サポートされるダイナミック アクセス制御機能

CIFSサーバ上でダイナミック アクセス制御(DAC)を使用する場合、Active Directory環境でのONTAPによるダイナミック アクセス制御機能のサポートについて理解しておく必要があります。

サポートされるダイナミック アクセス制御

CIFSサーバでダイナミック アクセス制御が有効になっている場合、ONTAPは次の機能をサポートします。

機能 コメント
ファイルシステムへの請求 請求とは、ユーザについての何らかの真実を表す単純な名前と値のペアです。現在の請求情報にはユーザ クレデンシャルが含まれており、ファイルのセキュリティ記述子は請求チェックを含むアクセス チェックを実行できます。これによって、管理者は誰がファイルにアクセスできるかの細かいレベルの制御を行うことができます。
ファイル アクセス チェック用の条件式 ファイルのセキュリティ パラメータを変更する場合、ユーザは任意の複雑な条件式をファイルのセキュリティ記述子に追加できます。条件式には、請求チェックを含めることができます。
集約型アクセス ポリシーによるファイル アクセスの集中管理 集約型アクセス ポリシーは、ファイルへのタグ付けが可能なActive Directory内に格納される一種のACLです。ファイルへのアクセスは、ディスク上のセキュリティ記述子とタグ付けされた集約型アクセス ポリシーの両方のアクセス チェックでアクセスが許可される場合のみ許可されます。

これによって、管理者はディスク上のセキュリティ記述子を変更せずに一元的な場所(AD)からファイルへのアクセスを制御できるようになります。

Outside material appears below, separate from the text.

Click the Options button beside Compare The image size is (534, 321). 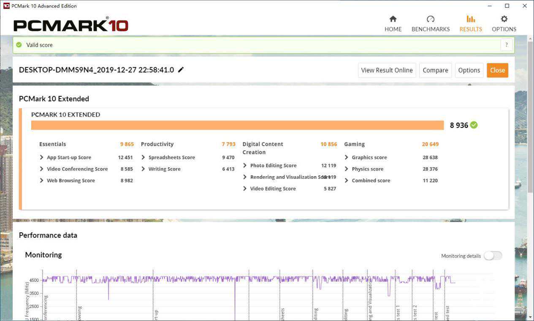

集約型アクセス ポリシーのステージング 集約型アクセス ポリシーの変更をステージングして監査レポートで変更の効果を確認することにより、実際のファイル アクセスに影響を与えずにセキュリティの変更を試せるようになります。
ONTAP CLIを使用した集約型アクセス ポリシー セキュリティについての情報表示のサポート vserver security file-directory showコマンドを拡張し、適用されている集約型アクセス ポリシーについての情報を表示します。
集約型アクセス ポリシーを含むセキュリティ トレース vserver security traceコマンド ファミリーを拡張し、適用されている集約型アクセス ポリシーについての情報を含む結果を表示します。

サポートされないダイナミック アクセス制御

CIFSサーバでダイナミック アクセス制御が有効になっている場合、ONTAPは次の機能をサポートしません。

機能 コメント
NTFSファイルシステム オブジェクトの自動分類 これは、ONTAPでサポートされないWindows File Classification Infrastructure拡張です。
集約型アクセス ポリシーのステージング以外の高度な監査 高度な監査では、集約型アクセス ポリシーのステージングのみがサポートされます。